You're correct, I had exact that issue.
The best way I've seen is to use the CreatingPage event. Though a better practice is to create an InitializationModule insted of bloating Global.asax (Single responsibility)
Read more on my blog: http://talk.alfnilsson.se/2013/03/17/simplifying-event-handling-in-episerver-7-cms/
Thank you Alf. At least then I can stop trying to find a better way. I suppose I should use the SavingPage also to make sure the user hasn't cleared the property of it's value since making this property required is out of the question.
Do you mean that making the property "MainHeading" required is out of the question? If so, why?
Well, if I can't set it to the same value as the page name in the SetDefaultValues method, how can I then give it its value before creating the page? When the CreatingPage is firing in global.asax I need to have already passed the validation or am i missing something?
Ah, now I see what you mean.
Instead of having an event on the SavingPageEvent, I would create a custom validator.
Though you could consider if it would be better to have a fallback to PageName if the editor did not specify a MainHeading instead of forcing a MainHeading.
Some information about creating your own validator:
http://www.episerver.com/About-Us/holidaycountdown2012/5-Validation-attributes-in-EPiServer-7/
http://www.david-tec.com/2012/06/EPiServer-7-Preview---Using-validation-attributes/
To be honest the reason I choose to go this way was because i didnt know how to make a fallback in a good looking way in MVC since im not that familiar with it yet. In webforms I would just use a episerver property webcontrol and set the property name to either pagename or mainheading, depending on if the mainheading was set. As i saw it in mvc i would have to use if statements in the cshtml file to see if the property was set and then load the appropriate property. Since i thought that would look ugly and that it wouldnt hurt if mainheading was required i went this way instead
Either you could add logic to the GET in your public virtual string MainHeading { get; set; }
But that kind of makes the Model/PageData object have more responsibility than it should.

************

◆ **Required tasks**
a - Answer these questions about the EPiServer discussion, one line each:
(i) Which event does the first reply call the best way it has seen?
(ii) What does that reply suggest creating instead of bloating Global.asax?
(iii) In webforms, what would the writer use to show either the page name or the main heading?
b - Please set down the part of the EPiServer discussion between "Though you could" and "forcing a MainHeading.", inclusive.
c - Take the EPiServer discussion further, starting after its last sentence.

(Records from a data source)

************

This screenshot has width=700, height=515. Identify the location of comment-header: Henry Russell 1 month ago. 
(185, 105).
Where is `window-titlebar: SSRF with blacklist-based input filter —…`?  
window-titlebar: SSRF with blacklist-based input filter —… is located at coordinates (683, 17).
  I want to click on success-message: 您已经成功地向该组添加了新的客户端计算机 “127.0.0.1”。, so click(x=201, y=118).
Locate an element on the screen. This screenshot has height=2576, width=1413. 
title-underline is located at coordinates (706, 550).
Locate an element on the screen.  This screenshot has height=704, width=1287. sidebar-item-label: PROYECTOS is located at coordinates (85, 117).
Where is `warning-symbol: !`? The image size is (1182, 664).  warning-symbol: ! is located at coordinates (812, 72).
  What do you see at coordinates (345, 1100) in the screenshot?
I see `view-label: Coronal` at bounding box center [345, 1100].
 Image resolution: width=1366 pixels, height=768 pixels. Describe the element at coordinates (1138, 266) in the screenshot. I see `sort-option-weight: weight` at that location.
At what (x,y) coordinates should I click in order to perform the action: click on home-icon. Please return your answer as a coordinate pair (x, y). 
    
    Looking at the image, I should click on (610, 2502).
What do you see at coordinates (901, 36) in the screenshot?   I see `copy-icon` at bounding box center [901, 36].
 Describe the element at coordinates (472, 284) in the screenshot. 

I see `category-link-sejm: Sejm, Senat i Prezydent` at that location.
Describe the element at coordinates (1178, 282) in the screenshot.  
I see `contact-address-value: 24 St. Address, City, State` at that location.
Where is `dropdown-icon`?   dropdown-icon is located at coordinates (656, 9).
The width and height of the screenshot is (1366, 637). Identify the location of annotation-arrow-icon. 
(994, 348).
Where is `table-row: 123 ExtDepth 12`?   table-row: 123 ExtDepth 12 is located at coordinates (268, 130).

************

◆ **Response list**
a -
(i) The CreatingPage event.
(ii) An InitializationModule.
(iii) An EPiServer property webcontrol, with the property name set to either pagename or mainheading.

b -
Though you could consider if it would be better to have a fallback to PageName if the editor did not specify a MainHeading instead of forcing a MainHeading.

c -
Otherwise you can create a HtmlHelper that can take fallback parameters.
For example @Html.PropertyForWithFallbacks(page => m.MainHeading, page => page.PageName) or similar..
Take a look at the PropertyFor Extensionmethod with DotPeek, Reflector or your favourite decompiler.
A simpler version would be to not have the lambda expressions:
@Html.PropertyForWithFallbacks(page, "MainHeading", "PageName") and in the backend use page[propertyNameVariable]
Not that when using page["PropertyName"] does only take the value of the property stored in the database and does not use the logic that might have been added to the GET in the PageType class
What would the best practice way be to set a property value to the same as the page name? At the moment I did this in Global.asax:
protected void Application_Start()
{
AreaRegistration.RegisterAllAreas();
DataFactory.Instance.CreatingPage += Instance_CreatingPage;
}
void Instance_CreatingPage(object sender, PageEventArgs e)
{
var page = e.Page as SitePageData;
if (page != null && page.MainHeading == null)
page.MainHeading = page.PageName;
}
However, I feel like their must be a better way to do this. I First tried using SetDefaultValues on the SitePageData class and from there set to MainHeading to PageName but since this fires before the page is created, the page name was still empty.
The drawback of the way I'm doing it now is that I can't set this property to required as the code in global won't fire until we actually create the page and episerver will stop us from saving it before that.